Dia mengerti, saat itu dia menikah dengan Ariella bukan hanya karena sifat mereka cocok, tetapi karena dia tidak ingin Ariella dibawa pulang oleh pria lain.
Kalau tidak begini, untuk apa dia menolak pasangan kencan butanya dan pergi duduk di depan Ariella.
Hanya saja EQ dia rendah, saat dia sudah paham, Ariella sudah tidak ada disampingnya, dia telah mencari selama 3 tahun dan masih tidak ada hasil.
Sekarang dia sudah sangat mengerti hati dia. Seumur hidup ini dia hanya mau Ariella.
…
Ketergantungan Arielle terhadarp morfin jauh lebih parah dari yang dipikirkan Carlson.

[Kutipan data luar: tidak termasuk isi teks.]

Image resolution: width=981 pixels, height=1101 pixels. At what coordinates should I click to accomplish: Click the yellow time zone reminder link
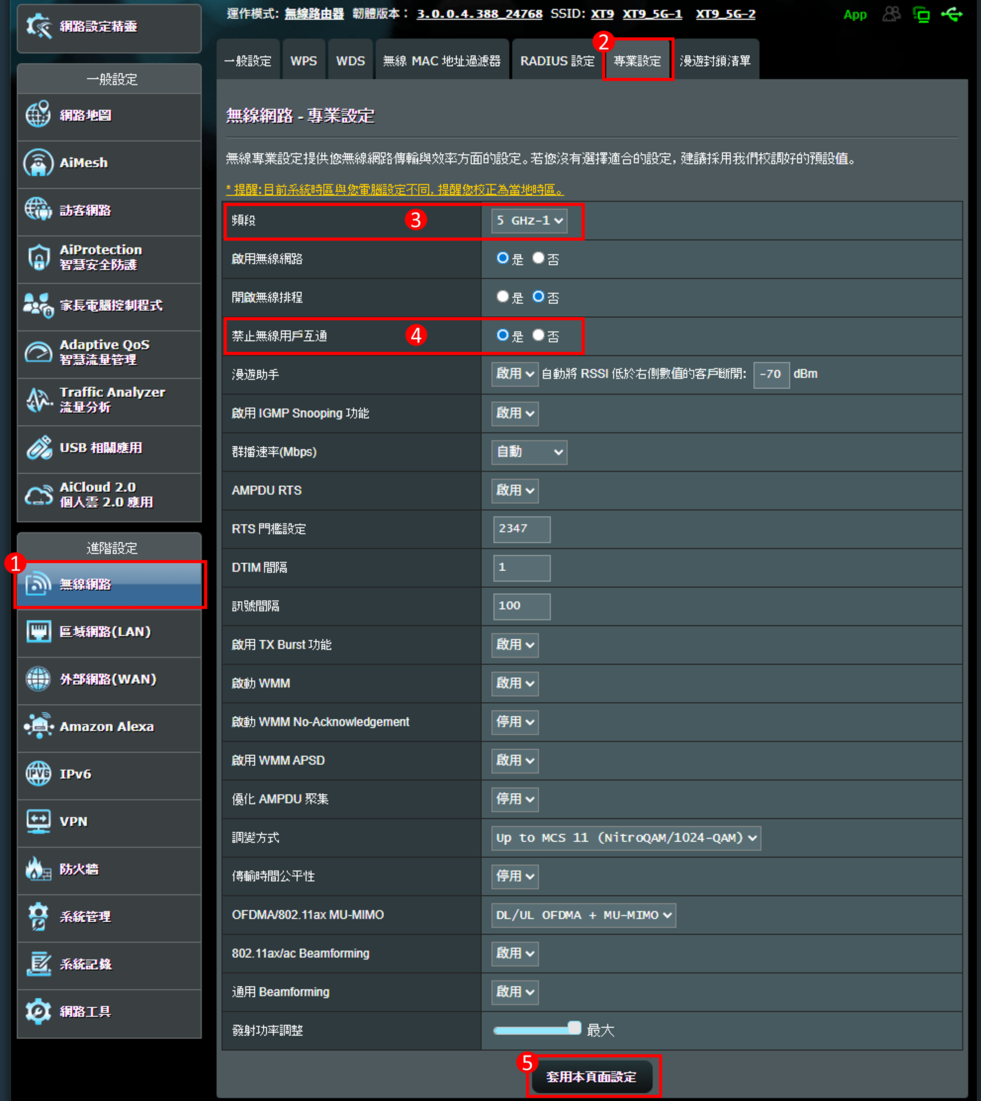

Saat sekarang Ariella yang berbaring di kasur tidak hanya keringat dingin, tapi juga kesadarannya lemah, dan terus bicara tidak jelas.
Hari ini Carlson melakukan periksa seluruh tubuh, dan juga ambil darah, cara yang disarankan ahli kepada Carlson adalah rehabilitas secara alami.
Rehabilitas secara alami adalah memaksakan pemberentihan konsumsi narkoba, menyiapkan makanan dan cara merawat yang normal, dan agar pecandu memberhentikan secara alami.
Cara ini terutama adalah tidak memberikan narkoba, kekurangannya adalah lebih menderita.
Carlson juga mendengar beberapa cara lain, tapi setelah dipikir secara matang dia menentukan untuk mendengar saran ahli.
Cara ini walaupun menderita, tapi asalkan bersikeras untuk lanjut, setelah berhenti dia tidak akan tercandu lagi, terhadap pemulihan tubuh kedepannya juga lebih membantu.
Dia terus mengelap keringat dingin di dahi Ariella, satu tangan lagi memegang tangannya dengan erat, seperti sedang memberi tenaga kepadanya.
Melihat dia begitu menderita, Carlson berharap yang menderita sekarang adalah dia, dan bukan Ariella yang kecil mungil.
Tidak tahu beberapa lama kemudian, Ariella baru mulai membaik, dia dengan tak berdaya membuka kedua matanya, pelan-pelan kesadarannya mulai kembali, dia juga bisa melihat Carlson yang disampingnya dengan jelas.
Melihat darah di kemejanya, Ariella melotot, tiba-tiba sakit hati: “Apakah kamu terluka? Parah tidak? Bagaimana kamu bisa terluka?””Aku tidak terluka, ini tadi tidak sengaja kena cat.” Dia lalu tersenyum dan mengelus kepalanya “Apakah masih merasa tidak enak?”Ariella menggelengkan kepala: “Tidak kenapa-napa, hanya saja merasa tidak ada tenaga.”Carlson melepas kepalanya lalu berkata lagi: “Kamu pejamkan mata sebentar, aku suruh orang buatkan makanan.”
Ariella dengan lemah tersenyum: “Baiklah.”
“Hmm.” Carlson menyelimuti dia lalu bangun.
“Carlson..””Iya?”
“Tidak apa-apa.” Ariella langsung menggelengkan kepala.